(Source passage Opens)
California has spent roughly $2.2 billion on 180 contracts for personal protective equipment such as face masks, shields and gowns without a competitive bidding process, state officials said. Several of the deals for face masks were canceled after money had been wired, prompting lawmakers to call an oversight hearing on the contracting process amid the coronavirus. Ghilarducci called the contracts outliers and said the state has enhanced its vetting process on such deals.

Two state deals facing scrutiny are with the Chinese electric vehicle manufacturer BYD and a firm called Blue Flame Medical LLC, created by two former political operatives, both for face masks. The state has been refunded part of its money, $247 million, in the BYD deal due to delayed federal certification of the masks, though the state expects they will eventually pass.

In the case of Blue Flame, the deal made in March collapsed within hours, and the state got back $456 million it wired in advance. In a third deal, the state paid Bear Mountain Development Co. LLC nearly $800 million for surgical masks and face shields, but then cancelled the deal, the Los Angeles Times reported.
(Source passage Closes)
(Extracted information Opens)
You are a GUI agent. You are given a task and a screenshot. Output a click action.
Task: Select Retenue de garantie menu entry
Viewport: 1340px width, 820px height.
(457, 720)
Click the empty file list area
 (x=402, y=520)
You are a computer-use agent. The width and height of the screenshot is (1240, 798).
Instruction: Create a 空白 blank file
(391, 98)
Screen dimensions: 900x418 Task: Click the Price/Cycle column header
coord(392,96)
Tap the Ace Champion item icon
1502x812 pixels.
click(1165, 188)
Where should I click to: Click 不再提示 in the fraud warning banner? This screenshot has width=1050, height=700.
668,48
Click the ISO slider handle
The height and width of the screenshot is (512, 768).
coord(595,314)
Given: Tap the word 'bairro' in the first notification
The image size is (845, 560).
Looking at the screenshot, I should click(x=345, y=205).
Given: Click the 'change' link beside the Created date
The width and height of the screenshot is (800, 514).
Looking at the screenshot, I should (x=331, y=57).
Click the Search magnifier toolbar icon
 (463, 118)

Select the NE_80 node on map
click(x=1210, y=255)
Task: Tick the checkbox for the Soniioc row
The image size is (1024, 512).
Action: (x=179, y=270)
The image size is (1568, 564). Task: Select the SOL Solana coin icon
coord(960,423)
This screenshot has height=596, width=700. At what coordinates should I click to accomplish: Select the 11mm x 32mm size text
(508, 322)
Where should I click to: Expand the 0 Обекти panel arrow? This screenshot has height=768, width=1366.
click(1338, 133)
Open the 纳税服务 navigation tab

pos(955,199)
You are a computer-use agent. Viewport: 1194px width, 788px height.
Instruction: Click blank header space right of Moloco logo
(Extracted information Closes)
*Work required*.
Please state how much money the state got back after the Blue Flame Medical deal collapsed, according to the passage on California's protective equipment contracts.

*The answer*.
$456 million